(Stored data)
----------

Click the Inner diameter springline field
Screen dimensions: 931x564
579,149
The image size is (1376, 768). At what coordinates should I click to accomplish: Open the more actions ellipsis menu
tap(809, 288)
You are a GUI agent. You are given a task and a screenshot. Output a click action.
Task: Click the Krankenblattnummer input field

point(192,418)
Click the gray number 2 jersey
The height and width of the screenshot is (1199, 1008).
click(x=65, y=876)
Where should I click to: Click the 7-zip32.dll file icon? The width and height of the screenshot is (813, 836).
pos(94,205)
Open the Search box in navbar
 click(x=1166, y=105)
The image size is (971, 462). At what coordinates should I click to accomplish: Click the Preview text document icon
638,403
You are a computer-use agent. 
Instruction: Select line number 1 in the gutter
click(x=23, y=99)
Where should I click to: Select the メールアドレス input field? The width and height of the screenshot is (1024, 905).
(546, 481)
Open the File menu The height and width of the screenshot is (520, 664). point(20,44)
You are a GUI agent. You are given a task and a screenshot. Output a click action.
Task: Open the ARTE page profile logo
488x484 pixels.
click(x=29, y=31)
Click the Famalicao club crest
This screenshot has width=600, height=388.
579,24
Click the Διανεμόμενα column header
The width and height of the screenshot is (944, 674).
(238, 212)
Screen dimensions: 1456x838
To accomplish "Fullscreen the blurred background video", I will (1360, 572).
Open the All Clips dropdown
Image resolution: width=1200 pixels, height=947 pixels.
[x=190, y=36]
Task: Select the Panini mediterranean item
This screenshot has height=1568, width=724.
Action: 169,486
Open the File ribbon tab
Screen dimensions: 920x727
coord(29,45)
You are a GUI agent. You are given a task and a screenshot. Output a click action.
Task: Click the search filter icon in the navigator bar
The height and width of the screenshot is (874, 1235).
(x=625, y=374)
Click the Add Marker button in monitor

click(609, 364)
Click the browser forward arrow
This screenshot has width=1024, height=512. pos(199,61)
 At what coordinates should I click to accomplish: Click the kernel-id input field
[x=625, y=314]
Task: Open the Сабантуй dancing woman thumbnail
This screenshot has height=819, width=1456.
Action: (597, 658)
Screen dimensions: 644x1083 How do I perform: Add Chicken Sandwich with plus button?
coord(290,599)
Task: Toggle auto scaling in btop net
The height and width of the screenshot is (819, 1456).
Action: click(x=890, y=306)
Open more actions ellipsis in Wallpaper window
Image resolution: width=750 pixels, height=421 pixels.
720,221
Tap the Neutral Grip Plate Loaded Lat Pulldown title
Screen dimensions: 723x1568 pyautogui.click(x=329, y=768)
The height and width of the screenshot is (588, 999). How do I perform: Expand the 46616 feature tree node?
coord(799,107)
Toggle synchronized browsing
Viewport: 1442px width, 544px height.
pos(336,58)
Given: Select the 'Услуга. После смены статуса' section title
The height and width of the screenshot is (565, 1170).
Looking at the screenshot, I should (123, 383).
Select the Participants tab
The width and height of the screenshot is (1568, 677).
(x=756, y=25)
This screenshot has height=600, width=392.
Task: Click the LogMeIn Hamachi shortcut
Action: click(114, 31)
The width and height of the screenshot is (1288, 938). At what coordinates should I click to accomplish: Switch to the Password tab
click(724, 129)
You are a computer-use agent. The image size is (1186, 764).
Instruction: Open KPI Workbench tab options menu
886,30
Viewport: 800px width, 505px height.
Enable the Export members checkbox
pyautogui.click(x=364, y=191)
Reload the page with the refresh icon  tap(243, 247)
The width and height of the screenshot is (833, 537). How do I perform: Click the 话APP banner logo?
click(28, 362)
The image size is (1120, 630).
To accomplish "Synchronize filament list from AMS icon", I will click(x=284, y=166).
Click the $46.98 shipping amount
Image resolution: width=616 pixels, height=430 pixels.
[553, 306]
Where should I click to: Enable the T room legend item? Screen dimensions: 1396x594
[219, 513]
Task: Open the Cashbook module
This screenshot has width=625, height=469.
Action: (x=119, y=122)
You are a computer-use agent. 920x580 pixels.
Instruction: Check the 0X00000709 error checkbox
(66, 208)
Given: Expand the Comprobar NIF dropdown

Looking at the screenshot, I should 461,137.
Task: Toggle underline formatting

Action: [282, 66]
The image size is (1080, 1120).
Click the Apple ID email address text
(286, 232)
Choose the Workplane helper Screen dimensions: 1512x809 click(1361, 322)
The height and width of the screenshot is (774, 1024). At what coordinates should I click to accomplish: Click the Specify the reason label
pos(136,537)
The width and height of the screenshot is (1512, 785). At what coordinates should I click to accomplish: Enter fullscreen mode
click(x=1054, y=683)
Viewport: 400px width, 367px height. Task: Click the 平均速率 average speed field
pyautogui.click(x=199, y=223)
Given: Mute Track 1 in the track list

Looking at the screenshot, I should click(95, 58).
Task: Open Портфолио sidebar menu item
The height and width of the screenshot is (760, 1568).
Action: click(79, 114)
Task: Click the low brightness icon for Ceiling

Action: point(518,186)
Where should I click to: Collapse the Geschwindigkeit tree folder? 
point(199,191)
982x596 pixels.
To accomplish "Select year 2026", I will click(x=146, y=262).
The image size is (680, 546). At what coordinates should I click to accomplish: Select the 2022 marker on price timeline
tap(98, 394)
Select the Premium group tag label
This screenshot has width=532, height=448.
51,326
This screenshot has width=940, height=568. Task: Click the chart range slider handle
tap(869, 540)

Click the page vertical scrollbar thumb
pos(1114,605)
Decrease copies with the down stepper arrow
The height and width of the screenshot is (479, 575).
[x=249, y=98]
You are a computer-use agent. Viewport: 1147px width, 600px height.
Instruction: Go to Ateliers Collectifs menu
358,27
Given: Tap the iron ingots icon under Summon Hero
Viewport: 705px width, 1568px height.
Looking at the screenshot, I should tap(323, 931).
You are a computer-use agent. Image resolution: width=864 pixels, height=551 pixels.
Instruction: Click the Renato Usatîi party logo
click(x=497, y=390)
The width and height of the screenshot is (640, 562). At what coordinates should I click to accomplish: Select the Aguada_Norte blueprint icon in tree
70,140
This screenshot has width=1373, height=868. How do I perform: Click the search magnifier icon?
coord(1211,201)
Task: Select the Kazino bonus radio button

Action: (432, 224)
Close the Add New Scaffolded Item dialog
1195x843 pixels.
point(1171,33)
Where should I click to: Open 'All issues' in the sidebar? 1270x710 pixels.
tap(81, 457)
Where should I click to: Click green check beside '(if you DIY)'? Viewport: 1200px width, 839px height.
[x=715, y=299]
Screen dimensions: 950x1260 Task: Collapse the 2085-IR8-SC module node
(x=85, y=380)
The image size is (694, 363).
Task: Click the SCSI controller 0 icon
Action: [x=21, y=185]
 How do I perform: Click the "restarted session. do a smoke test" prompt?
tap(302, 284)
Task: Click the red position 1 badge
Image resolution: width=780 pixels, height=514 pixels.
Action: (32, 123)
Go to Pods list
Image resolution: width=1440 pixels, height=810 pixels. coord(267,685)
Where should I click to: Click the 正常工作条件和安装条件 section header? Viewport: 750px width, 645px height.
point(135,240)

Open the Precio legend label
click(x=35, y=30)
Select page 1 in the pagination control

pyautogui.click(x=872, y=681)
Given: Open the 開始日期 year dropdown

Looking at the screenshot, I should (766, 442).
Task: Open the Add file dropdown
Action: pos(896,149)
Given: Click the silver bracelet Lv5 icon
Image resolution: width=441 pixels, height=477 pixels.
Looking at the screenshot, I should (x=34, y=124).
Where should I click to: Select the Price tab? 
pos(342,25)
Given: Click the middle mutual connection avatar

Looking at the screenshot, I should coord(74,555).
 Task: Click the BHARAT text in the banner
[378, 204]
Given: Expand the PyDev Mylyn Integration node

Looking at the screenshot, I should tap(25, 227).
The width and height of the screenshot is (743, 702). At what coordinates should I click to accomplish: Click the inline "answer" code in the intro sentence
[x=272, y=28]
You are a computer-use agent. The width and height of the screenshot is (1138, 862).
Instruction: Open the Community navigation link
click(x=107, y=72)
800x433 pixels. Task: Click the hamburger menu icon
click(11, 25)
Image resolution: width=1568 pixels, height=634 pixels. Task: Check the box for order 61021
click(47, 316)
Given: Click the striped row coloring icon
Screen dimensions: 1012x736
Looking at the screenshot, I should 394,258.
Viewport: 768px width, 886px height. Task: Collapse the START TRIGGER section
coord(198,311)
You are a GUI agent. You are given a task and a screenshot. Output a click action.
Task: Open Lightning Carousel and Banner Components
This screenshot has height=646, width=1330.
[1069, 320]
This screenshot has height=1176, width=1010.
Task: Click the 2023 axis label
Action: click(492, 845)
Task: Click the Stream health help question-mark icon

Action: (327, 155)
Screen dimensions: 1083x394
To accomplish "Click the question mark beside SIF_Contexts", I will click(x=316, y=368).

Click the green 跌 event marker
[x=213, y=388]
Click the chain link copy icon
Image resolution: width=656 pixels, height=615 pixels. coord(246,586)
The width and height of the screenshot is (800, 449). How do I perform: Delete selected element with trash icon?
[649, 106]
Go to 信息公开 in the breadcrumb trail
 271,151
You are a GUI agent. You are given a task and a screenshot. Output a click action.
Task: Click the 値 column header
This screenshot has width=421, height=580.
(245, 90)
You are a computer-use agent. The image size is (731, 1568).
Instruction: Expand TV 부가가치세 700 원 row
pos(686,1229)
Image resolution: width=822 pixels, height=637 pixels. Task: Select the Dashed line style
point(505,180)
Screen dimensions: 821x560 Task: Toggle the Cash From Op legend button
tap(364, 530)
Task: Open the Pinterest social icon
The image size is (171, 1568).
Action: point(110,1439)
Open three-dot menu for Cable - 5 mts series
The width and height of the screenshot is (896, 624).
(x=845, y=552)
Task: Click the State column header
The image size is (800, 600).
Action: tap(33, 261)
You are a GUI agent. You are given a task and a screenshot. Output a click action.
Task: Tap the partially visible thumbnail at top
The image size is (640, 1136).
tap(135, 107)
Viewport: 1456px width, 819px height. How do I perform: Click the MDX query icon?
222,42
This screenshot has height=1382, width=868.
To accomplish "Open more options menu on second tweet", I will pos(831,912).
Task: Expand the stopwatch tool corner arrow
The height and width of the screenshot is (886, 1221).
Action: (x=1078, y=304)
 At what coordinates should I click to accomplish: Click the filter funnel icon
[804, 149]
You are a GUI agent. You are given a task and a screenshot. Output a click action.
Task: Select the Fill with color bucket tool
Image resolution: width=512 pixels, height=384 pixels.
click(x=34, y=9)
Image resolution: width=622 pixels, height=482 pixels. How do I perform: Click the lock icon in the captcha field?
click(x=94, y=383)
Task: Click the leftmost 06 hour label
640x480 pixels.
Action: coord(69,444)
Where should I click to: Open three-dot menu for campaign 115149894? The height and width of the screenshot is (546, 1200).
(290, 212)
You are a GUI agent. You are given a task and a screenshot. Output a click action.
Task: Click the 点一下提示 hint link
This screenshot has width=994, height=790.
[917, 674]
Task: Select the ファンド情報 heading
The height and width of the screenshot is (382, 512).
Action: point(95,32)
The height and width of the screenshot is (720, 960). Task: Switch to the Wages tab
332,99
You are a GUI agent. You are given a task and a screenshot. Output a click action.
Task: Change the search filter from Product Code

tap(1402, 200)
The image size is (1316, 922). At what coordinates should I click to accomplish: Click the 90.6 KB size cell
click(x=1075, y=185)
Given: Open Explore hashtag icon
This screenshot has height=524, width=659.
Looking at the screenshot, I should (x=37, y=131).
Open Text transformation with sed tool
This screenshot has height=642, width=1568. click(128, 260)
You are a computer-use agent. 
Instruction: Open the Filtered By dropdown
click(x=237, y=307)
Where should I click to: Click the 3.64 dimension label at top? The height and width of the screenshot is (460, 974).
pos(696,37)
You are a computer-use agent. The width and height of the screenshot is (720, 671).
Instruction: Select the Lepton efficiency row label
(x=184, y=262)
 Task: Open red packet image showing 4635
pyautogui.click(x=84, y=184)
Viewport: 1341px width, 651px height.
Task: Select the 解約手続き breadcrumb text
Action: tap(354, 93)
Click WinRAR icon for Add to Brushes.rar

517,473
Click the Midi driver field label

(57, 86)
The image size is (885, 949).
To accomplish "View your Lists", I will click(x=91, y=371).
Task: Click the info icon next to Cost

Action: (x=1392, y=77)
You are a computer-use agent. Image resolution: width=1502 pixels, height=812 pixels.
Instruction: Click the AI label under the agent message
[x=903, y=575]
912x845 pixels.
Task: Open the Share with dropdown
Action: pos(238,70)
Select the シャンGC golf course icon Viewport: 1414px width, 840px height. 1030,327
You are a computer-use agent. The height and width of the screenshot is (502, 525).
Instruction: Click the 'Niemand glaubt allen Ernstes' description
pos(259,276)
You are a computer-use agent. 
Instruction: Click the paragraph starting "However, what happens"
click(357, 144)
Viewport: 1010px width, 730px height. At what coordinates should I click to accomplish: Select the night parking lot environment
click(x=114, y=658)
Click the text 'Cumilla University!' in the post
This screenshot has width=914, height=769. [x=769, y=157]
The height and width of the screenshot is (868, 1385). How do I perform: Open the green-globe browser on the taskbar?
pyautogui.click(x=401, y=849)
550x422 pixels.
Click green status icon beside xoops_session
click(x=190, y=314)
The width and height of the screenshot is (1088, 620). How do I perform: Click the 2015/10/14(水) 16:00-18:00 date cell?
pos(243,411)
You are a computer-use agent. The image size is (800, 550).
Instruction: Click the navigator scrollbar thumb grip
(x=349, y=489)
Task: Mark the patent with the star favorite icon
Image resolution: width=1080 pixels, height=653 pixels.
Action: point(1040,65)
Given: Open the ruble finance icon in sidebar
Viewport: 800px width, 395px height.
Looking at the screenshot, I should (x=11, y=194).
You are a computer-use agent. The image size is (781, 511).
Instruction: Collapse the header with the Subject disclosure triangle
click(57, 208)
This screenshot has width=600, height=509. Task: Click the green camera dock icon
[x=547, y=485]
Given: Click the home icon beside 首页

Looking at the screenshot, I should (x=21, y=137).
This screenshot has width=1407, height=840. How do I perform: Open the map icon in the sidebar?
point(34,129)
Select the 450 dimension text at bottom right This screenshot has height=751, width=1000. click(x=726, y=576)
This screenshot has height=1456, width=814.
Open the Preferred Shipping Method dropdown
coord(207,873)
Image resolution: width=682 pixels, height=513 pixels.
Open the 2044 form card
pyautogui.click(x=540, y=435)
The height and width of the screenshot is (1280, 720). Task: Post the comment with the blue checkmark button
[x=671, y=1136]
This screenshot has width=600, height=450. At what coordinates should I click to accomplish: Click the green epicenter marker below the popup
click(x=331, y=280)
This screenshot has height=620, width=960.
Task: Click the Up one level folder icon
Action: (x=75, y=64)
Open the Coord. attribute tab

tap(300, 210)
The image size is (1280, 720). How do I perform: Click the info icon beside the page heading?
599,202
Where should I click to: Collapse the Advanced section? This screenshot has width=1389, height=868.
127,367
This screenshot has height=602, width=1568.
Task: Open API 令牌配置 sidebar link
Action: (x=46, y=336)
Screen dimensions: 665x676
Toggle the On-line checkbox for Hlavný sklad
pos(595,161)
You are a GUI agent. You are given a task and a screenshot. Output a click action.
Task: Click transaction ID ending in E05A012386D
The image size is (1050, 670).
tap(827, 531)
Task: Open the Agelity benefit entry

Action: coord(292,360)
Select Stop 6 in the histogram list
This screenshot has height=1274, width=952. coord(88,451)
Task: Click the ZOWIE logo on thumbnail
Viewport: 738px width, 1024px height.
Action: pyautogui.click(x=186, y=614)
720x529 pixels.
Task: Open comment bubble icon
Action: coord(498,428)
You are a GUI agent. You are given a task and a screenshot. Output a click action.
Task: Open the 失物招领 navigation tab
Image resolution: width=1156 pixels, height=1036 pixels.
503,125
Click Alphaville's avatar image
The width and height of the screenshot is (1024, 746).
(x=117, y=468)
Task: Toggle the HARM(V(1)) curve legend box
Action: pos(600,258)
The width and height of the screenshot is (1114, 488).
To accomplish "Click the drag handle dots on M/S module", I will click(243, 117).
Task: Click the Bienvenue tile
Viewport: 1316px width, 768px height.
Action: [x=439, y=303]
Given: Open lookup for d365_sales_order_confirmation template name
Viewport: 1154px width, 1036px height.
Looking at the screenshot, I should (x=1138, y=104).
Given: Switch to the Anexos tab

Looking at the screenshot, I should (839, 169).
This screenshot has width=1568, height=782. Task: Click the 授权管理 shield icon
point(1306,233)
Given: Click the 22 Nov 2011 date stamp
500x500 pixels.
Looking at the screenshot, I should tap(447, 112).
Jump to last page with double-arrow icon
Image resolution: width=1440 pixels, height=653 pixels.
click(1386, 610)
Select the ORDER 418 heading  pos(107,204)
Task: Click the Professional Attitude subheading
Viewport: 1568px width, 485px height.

----------

THE TASK — Return the total number of lines in the records that contain "thumbnail", without any explanation.

OUTPUT OF THE TASK — 3